Photovoltaic performance improvement in planar P3HT/CdS solar cells induced by structural, optical and electrical property modification in thermal annealed P3HT thin films

Abstract

Bilayer hybrid solar cells were prepared by solution deposition of CdS thin films on conductive glass substrates (ITO), followed by spin-coating or drop-casting poly (3-hexylthiophene) (P3HT) solution on a CdS surface. After a slow drying process, the P3HT films of different thicknesses (from 100 to 725 nm) were annealed at temperatures (T1) from 110 to 190 °C, called pre-metal contact annealing. Then carbon paint was collocated on top of P3HT and gold was evaporated. The whole structure was annealed for the second time, called post-metal contact annealing, at temperature (T2) between 110 and 190 °C. The continuous increase of the (1 0 0) crystalline plane and the optical absorption coefficient of P3HT films with annealing temperatures indicates the improvement of molecular order inside the polymer films induced by the thermal annealing process.
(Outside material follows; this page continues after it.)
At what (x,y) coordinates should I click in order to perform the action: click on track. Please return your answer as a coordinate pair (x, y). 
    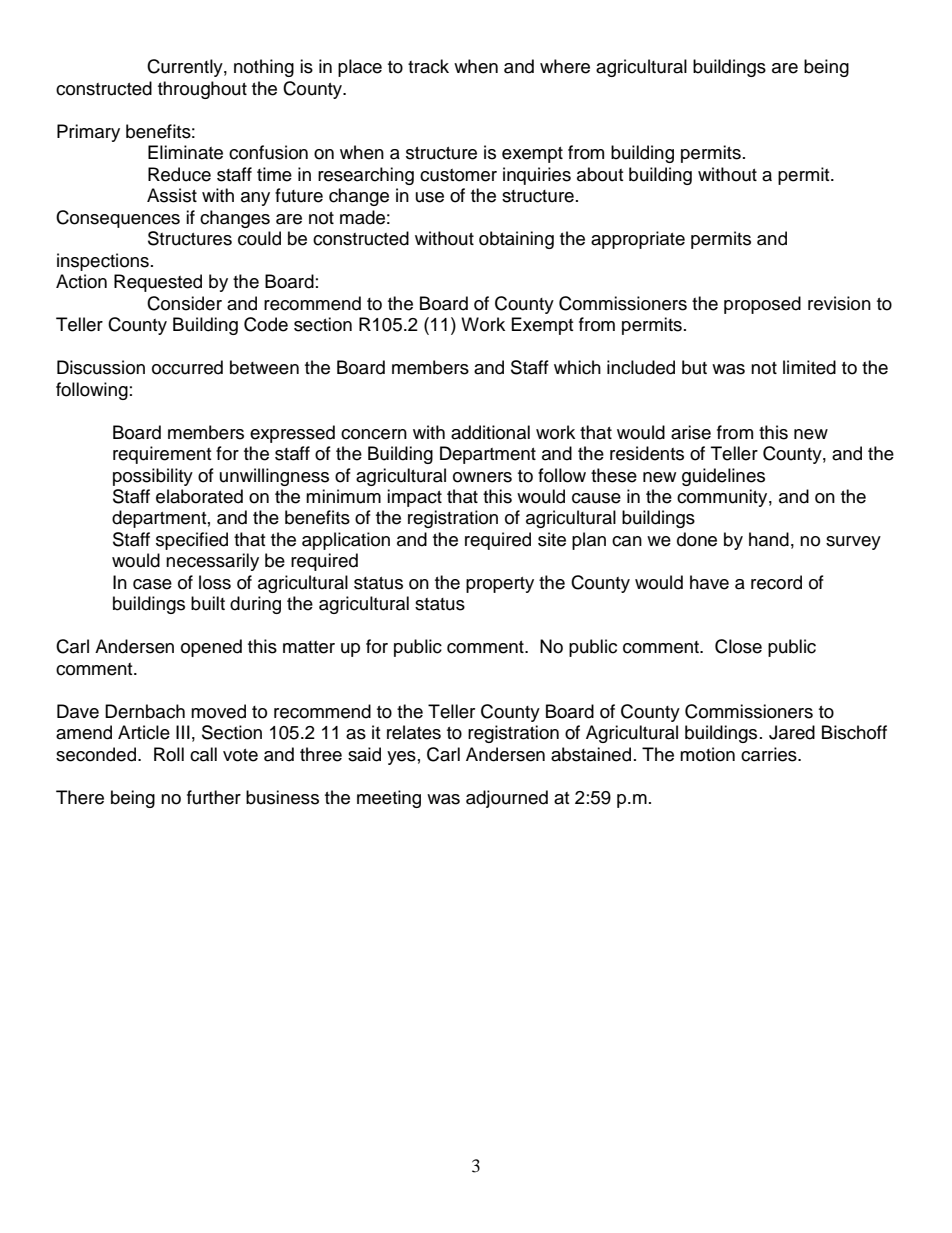
    Looking at the image, I should click on (428, 66).
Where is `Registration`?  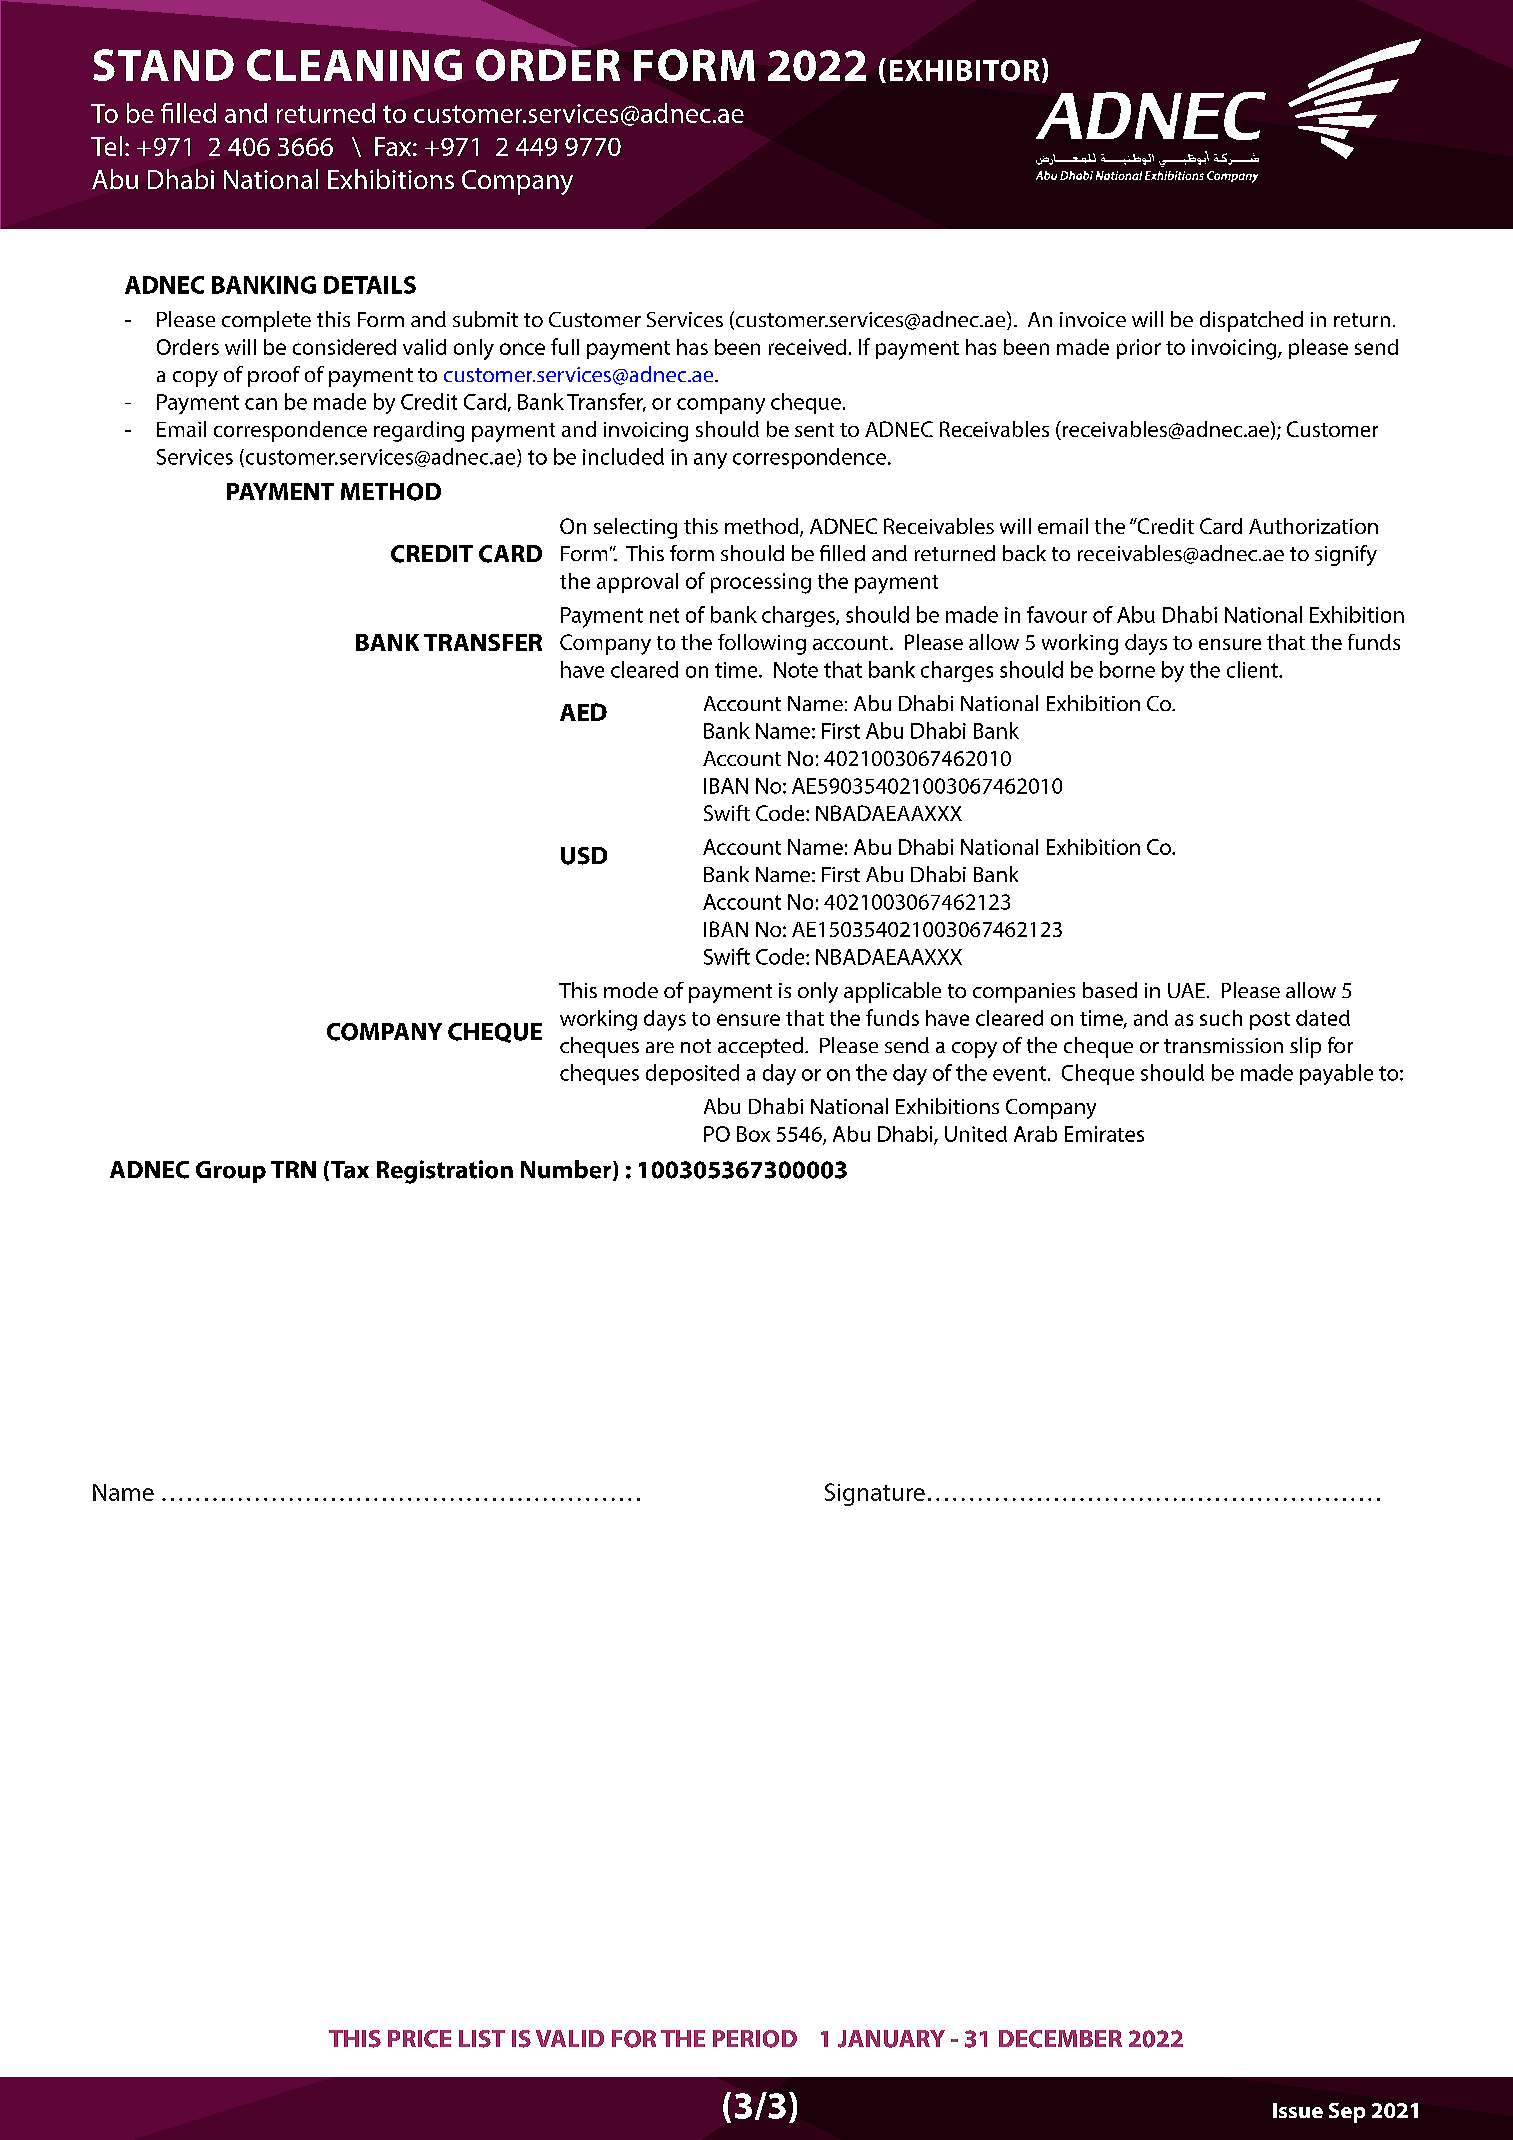 Registration is located at coordinates (445, 1172).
The better ordered P3HT films lead to lower series resistance and higher fill factor in the corresponding solar cells, suggesting the enlargement of charge carrier mobility in annealed P3HT films. On the other hand, the photovoltaic performance is also affected by T2 temperature; a low T2 improves the ohmic contact between P3HT and the metal contact to benefit the charge carrier extraction, whereas a high T2 may deteriorate that union. The same observation was obtained in CdS/P3HT solar cells with P3HT films of different thicknesses. The best energy conversion efficiency of 0.44% was obtained in CdS/P3HT cells with 305 nm thick P3HT annealed at T1 = 190 °C and T2 = 110 °C for 10 min each.